## Excerpt
=====

Analysis for Experience Level

Code
# Analysis for experience_level #

# table(df$experience_level)

el_categ <- as.factor(ifelse(df$experience_level == 'EN', 'Entry-level',
                            ifelse(df$experience_level == 'MI', 'Mid-level', 
                                   ifelse(df$experience_level == 'SE', 'Senior-level', 
                                          ifelse(df$experience_level == 'EX', 'Executive-level', '')))))

options(repr.plot.width=16, repr.plot.height=8)
my_palette <- c("#FFF2F2", "#E5E0FF", "#8EA7E9", "#7286D3")

el_barchart <- ggplot(data.frame(el_categ), aes(x = el_categ)) +
  geom_bar(aes(fill = el_categ))  +
  scale_fill_manual(values = my_palette) +
  ggtitle("Bar Chart for Experience Level") +
  xlab("Level") +
  ylab("Frequency") +
  labs(fill = "Level") +
  stat_count(geom = "text", aes(label = after_stat(count)), vjust = -0.5) +
  theme_classic() +
  theme(
    plot.title = element_text(color = "#383335", size = 20, face = "bold"),
    plot.subtitle = element_text(color = "#F6CD90",size = 12, face = "bold"),
    plot.caption = element_text(face = "italic"))

data <- data.frame(
  category=c("Entry-level", "Mid-level", "Senior-level", "Executive-level"),
  count=c(320, 805, 2516, 114)
)
 
# Compute percentages
data$fraction <- data$count / sum(data$count)

# Compute the cumulative percentages (top of each rectangle)
data$ymax <- cumsum(data$fraction)

# Compute the bottom of each rectangle
data$ymin <- c(0, head(data$ymax, n=-1))

# Compute label position
data$labelPosition <- (data$ymax + data$ymin) / 2

# Compute a good label
data$label <- paste0(round(data$fraction*100, 1), "%")

=====

## Stored records
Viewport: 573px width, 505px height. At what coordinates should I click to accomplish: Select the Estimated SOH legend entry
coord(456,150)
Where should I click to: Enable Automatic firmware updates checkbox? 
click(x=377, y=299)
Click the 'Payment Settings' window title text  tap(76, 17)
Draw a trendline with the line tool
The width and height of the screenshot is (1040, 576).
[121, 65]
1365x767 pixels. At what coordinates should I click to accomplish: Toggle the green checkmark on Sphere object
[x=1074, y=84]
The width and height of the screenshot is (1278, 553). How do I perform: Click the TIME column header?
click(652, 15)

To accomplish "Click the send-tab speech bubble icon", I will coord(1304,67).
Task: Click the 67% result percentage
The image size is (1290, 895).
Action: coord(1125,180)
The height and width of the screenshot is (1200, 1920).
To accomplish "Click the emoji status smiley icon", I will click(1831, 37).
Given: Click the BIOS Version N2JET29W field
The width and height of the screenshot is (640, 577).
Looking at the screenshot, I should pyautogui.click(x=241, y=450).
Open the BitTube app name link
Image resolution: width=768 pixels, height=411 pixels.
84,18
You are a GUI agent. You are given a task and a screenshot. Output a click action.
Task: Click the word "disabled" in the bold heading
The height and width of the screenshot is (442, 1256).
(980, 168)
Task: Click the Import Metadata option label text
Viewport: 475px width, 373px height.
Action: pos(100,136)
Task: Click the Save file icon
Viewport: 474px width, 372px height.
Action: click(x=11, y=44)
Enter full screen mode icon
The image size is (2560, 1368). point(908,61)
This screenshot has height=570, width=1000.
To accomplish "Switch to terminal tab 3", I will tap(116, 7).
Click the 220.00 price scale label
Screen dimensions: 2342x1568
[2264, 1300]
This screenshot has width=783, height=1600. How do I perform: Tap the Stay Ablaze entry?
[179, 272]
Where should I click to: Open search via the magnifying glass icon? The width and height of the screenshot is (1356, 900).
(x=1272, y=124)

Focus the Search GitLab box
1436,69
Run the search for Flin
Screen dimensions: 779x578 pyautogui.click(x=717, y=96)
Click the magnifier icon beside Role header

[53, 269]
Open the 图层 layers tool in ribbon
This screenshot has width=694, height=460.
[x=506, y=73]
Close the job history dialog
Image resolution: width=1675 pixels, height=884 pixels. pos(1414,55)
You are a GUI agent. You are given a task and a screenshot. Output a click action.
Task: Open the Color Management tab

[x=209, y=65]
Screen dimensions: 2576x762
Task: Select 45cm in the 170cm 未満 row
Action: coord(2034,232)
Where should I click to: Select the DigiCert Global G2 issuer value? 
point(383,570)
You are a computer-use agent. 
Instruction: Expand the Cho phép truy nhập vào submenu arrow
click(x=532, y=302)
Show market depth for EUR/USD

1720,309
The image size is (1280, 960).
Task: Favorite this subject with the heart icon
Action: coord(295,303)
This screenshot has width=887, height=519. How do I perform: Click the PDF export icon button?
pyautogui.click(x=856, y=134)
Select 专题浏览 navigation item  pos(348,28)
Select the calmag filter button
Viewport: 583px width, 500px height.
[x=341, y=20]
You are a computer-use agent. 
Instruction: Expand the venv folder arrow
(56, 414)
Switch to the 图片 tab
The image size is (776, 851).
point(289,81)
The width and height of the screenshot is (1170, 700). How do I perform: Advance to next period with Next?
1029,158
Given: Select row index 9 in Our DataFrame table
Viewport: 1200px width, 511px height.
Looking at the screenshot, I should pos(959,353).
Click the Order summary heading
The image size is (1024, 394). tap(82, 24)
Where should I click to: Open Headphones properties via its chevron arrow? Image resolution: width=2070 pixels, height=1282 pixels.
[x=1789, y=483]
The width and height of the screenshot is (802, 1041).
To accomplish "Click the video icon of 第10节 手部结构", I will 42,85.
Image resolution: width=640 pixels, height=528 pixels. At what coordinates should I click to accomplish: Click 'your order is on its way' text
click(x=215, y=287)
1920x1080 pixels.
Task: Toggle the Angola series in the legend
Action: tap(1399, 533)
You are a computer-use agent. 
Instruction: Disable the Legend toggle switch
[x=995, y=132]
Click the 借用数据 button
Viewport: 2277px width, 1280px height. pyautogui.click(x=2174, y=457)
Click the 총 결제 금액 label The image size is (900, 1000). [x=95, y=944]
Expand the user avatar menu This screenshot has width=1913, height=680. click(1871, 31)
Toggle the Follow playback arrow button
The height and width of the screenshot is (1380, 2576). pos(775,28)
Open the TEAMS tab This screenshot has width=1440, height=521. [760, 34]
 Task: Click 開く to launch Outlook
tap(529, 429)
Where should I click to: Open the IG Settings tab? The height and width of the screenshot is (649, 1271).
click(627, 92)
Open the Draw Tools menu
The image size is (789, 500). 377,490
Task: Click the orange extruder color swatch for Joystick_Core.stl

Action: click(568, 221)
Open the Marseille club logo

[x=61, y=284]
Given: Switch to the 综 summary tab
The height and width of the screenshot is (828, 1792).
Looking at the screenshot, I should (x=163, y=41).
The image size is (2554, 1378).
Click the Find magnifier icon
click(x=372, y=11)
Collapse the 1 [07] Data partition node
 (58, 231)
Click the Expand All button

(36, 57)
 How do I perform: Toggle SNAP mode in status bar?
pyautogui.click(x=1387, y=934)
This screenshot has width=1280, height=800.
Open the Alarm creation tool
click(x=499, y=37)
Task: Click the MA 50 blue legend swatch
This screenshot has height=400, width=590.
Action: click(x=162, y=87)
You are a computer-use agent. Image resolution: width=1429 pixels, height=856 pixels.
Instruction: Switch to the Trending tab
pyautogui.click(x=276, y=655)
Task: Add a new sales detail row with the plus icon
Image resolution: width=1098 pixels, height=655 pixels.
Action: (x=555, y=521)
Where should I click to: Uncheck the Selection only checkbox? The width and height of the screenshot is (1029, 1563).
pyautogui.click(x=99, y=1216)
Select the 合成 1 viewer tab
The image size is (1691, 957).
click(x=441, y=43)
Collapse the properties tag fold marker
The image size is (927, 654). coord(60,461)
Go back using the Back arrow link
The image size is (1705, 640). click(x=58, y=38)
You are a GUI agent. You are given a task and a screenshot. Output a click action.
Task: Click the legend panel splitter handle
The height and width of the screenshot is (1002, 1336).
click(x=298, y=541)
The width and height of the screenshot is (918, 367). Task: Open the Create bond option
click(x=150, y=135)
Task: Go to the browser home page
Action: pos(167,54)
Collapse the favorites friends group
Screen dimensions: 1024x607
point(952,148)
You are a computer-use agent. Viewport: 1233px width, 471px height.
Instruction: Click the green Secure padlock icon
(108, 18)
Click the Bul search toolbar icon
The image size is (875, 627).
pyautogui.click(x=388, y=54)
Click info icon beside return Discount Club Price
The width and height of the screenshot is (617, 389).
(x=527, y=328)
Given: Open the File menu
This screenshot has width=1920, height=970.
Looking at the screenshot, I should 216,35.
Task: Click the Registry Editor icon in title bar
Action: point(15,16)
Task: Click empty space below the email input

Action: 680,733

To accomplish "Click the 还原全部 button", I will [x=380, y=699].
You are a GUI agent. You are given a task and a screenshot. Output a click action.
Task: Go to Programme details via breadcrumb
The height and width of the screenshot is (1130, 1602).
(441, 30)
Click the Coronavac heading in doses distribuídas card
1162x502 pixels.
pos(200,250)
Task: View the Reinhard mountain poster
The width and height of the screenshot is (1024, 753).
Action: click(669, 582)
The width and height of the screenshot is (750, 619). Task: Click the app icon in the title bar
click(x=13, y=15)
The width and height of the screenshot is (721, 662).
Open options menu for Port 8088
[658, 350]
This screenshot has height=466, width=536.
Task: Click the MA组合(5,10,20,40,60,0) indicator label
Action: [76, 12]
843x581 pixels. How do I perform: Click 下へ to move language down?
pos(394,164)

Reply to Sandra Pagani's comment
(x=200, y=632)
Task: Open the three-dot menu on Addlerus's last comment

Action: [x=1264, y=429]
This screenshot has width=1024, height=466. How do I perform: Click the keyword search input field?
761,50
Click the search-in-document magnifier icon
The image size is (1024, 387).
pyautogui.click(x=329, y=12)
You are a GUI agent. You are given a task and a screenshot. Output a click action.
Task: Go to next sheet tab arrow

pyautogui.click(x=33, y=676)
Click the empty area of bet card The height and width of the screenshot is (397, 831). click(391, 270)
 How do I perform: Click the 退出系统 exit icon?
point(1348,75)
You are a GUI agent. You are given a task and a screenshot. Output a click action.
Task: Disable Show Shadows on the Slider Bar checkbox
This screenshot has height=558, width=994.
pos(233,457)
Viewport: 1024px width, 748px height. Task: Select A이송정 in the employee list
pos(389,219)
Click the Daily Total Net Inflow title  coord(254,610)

=====

## Stated exercise 1
From the experience-level code, copy everything from "Analysis for Experience Level" down to "options(repr.plot.width=16, repr.plot.height=8)" word for word.
## Stated exercise 2
Answer these from the experience-level code:
(a) What color is set for the plot title?
(b) What count is listed for "Senior-level"?
(c) What label is given to the x-axis?
## Stated exercise 3
Pick up the experience-level code after its last line and keep writing it.
You won't need the items for any of this.

## Response 1
Analysis for Experience Level

Code
# Analysis for experience_level #

# table(df$experience_level)

el_categ <- as.factor(ifelse(df$experience_level == 'EN', 'Entry-level',
                            ifelse(df$experience_level == 'MI', 'Mid-level', 
                                   ifelse(df$experience_level == 'SE', 'Senior-level', 
                                          ifelse(df$experience_level == 'EX', 'Executive-level', '')))))

options(repr.plot.width=16, repr.plot.height=8)

## Response 2
(a) #383335
(b) 2516
(c) Level

## Response 3
el_piechart <- ggplot(data, aes(ymax=ymax, ymin=ymin, xmax=4, xmin=3, fill=category)) +
  geom_rect() +
  geom_label( x=3.5, aes(y=labelPosition, label=label), size=6) +
  ggtitle("Pie Chart for Experience Level") +
  scale_fill_manual(values = my_palette)  +
  coord_polar(theta="y") +
  theme_void() +
  labs(fill = "Level") +
  theme(
  plot.title = element_text(color = "black", size = 20, face = "bold"))

el_barchart

Code
el_piechart

Findings:

The dataset includes four seniority levels, with the Senior-level category having the most representation with 67% (2516), followed by the Mid-level category with 21.4%(805). The Entry-level category is the next in terms of representation with 8.5%(320), while the Executive-level category has the least representation with only 3%(114).

Analysis for Job Title

Code
# table(df$job_title)
cat("The dataset grasps", length(unique(df$job_title))," distinct job titles.")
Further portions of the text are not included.